Di Banda Aceh khususnya, tiap fasilitas publik seperti warung kopi, cafe dan restoran, menyediakan mushalla sebagai tempat untuk menunaikan ibadah shalat. Fasilitas umum ini sesuai dengan semangat syariat Islam yang ada di Aceh. Ketersediaan mushalla ini juga memudahkan warga yang mayoritasnya umat Muslim untuk menunaikan kewajiban shalat.

Di Jakarta, tidak semua tempat seperti cafe atau restoran menyediakan mushalla atau tempat untuk menunaikan shalat. Namun di setiap mall atau pusat perbelanjaan besar, sudah pasti tersedia mushalla. Yang luar biasa dari mushalla tempat perbelanjaan besar di Jakarta, bukan soal desain ruangan yang mewah, bukan juga soal bangunannya, tetapi soal masyarakat pengunjung pusat perbelanjaan ini yang luar biasa.

Di satu kesempatan saya masuk ke mushalla di sebuah mall untuk menunaikan shalat ashar, namun saya shalat waktu itu bukan di awal waktu, melainkan agak pertengahan waktu. Saya menyaksikan pengunjung mushalla sedang shalat berjamaah. Saya langsung masuk ke barisan shaf yang hanya tersisa beberapa bagian lagi saat jamaah sedang menunaikan shalat di rakaat ketiga. 

Setelah imam mengucapkan salam tanda shalat berakhir, beberapa jamaah yang masbuk (terlambat) melanjutkan shalat dan menyempurnakan bilangan rakaatnya. Lalu pengunjung mushalla yang baru masuk yang tak sempat berjamaah bersama imam, secara otomatis membentuk barisan shaf baru dan salah satu dari mereka berdiri sebagai imam. Jamaah baru shalat ashar didirikan setelah sebelumnya serombongan jamaah ashar selesai menunaikan shalat.

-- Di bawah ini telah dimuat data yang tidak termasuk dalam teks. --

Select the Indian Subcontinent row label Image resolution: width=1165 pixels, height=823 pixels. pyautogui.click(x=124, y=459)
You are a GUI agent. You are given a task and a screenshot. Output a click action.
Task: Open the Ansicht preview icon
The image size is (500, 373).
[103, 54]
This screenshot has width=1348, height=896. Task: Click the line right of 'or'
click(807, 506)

Di sini saya agak sedikit takjub. Kesadaran shalat berjamaah begitu tinggi di ibukota negara ini, pikir saya. Hal tersebut terjadi bukan di masjid yang memang rumah ibadah, melainkan di mushalla tempat perbelanjaan besar alias mall, yang mana merupakan tempat berbelanja atau tempat makan dan mencari hiburan. Jika mall yang identik dengan kesenangan dunia saja, kesadaran berjamaah pengunjungnya tinggi, apalagi masjidnya, pikir saya. 

Di satu sisi kita boleh membanggakan masjid-masjid yang berdiri megah di se-antero Aceh. Tapi untuk kesadaran shalat berjamaah, sepertinya kita perlu melihat kebiasaan masyarakat di daerah lain. 

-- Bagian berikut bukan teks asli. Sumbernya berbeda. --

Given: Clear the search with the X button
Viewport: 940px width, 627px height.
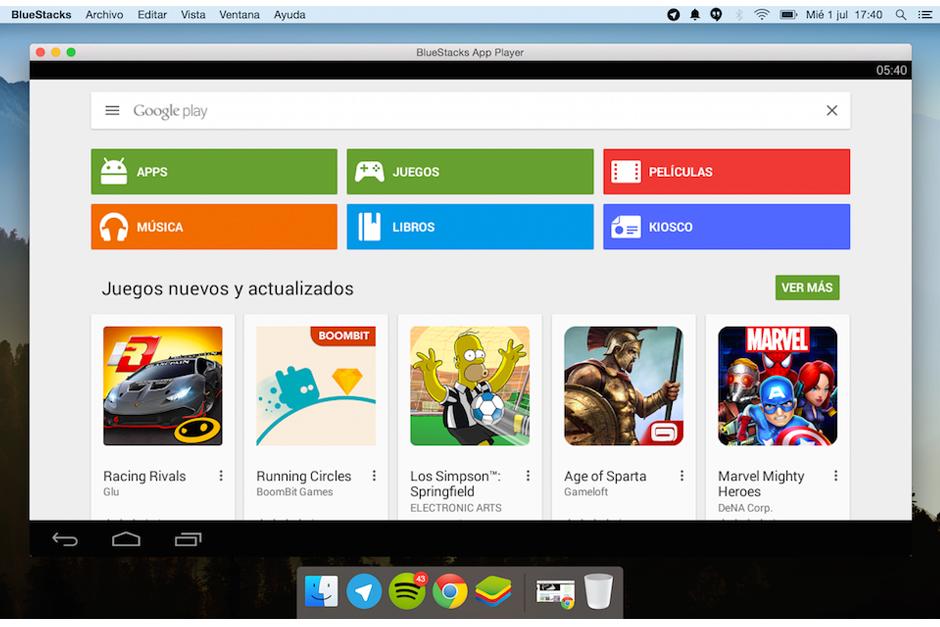Looking at the screenshot, I should (831, 110).
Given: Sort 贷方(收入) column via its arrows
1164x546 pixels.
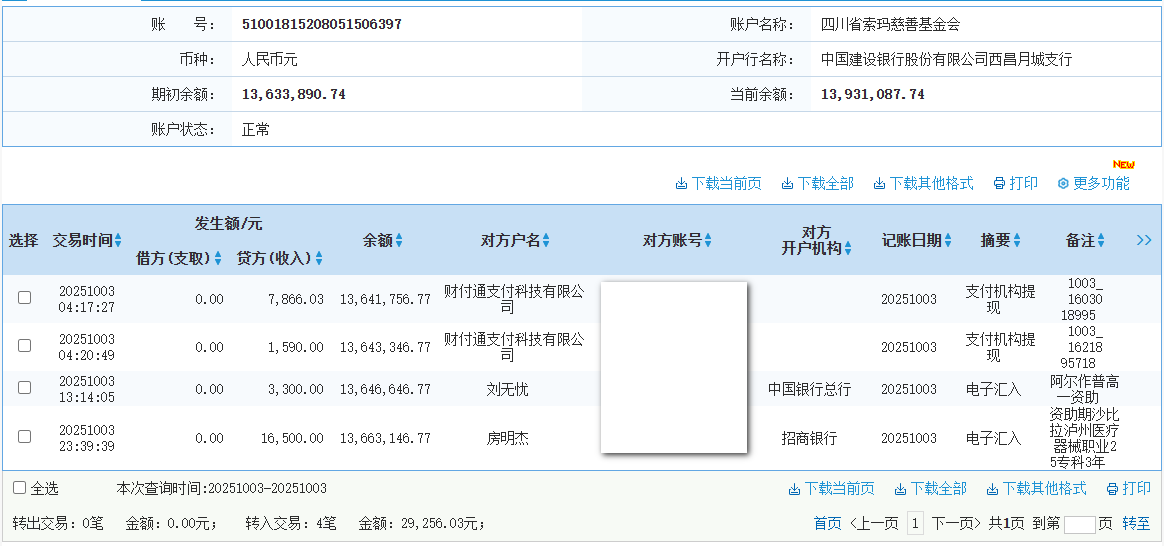Looking at the screenshot, I should (319, 259).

Saya yang sering shalat di mushalla-mushalla warung kopi di Banda Aceh, masih agak jarang melihat suasana shalat dilaksanakan secara berjamaah di mushalla-mushalla warung kopi. Mungkin hanya beberapa kali dari sekian banyak pengalaman saya shalat di warung kopi, pengunjung warung kopi berinisiatif untuk shalat berjamaah.

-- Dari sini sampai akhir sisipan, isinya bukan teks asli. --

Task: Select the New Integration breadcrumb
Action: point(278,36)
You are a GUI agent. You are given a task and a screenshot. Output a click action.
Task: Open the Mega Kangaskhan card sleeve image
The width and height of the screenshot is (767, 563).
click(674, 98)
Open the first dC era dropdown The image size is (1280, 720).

Saya mencoba menelisik makna atau menginterpretasikan fenomena antara shalat sendiri dan berjamaah di mushalla tempat umum ini, selain karena kesadaran beragama–karena pengetahuan agama bahwa shalat berjamaah lebih utama dan diganjar pahala lebih besar–saya coba menyimpulkan bahwa kita masyarakat Aceh hari ini punya faktor sosio-psikologis tersendiri. Karena faktor sosio-psikologis tersebut, masyarakat kita cenderung enggan berjamaah dan lebih memilih shalat sendiri-sendiri.

***

Shalat berjamaah adalah simbol persatuan umat Islam, dari shalat berjamaah dengan barisan shaf yang tersusun rapat dan rapi, menggambarkan semangat kolektivitas, solidaritas dan persatuan umat Islam. Setiap umat Muslim yang terikat dengan ikatan persaudaraan yang disebut ukhuwah Islamiyah, berdiri sejajar satu sama lain, terlepas dari status sosialnya. Semangat kolektivitas atau kebersamaan terlihat kental dalam barisan shaf shalat. 

Fenomena mengapa dewasa ini di mushalla warung-warung kopi kita, banyak (bukan semuanya) yang memilih shalat sendiri, secara sosio-psikologis, dalam amatan saya mengisyaratkan bahwa rasa kepercayaan (trust) antar satu sama lain, terkesan memudar. Bentuk rasa saling percaya dalam shalat berjamaah terlihat melalui dipercayakannya satu orang untuk menjadi imam memimpin jamaah shalat lain yang menjadi makmum.

Rasa keterikatan antar sesama yang notabene muslim, dalam masyarakat kita yang memang tidak saling mengenal, juga terkesan longgar ketika mereka tidak saling mengajak untuk menunaikan shalat berjamaah dan cenderung memutuskan untuk shalat sendiri-sendiri. Semangat kolektif seolah tergerus oleh budaya modern yang cenderung individualistis. Kita cenderung memikirkan tentang apa yang harus kita lakukan hanya bagi diri kita sendiri saja, bukan memikirkan tentang apa yang harus kita lakukan bersama, untuk kemaslahatan bersama. 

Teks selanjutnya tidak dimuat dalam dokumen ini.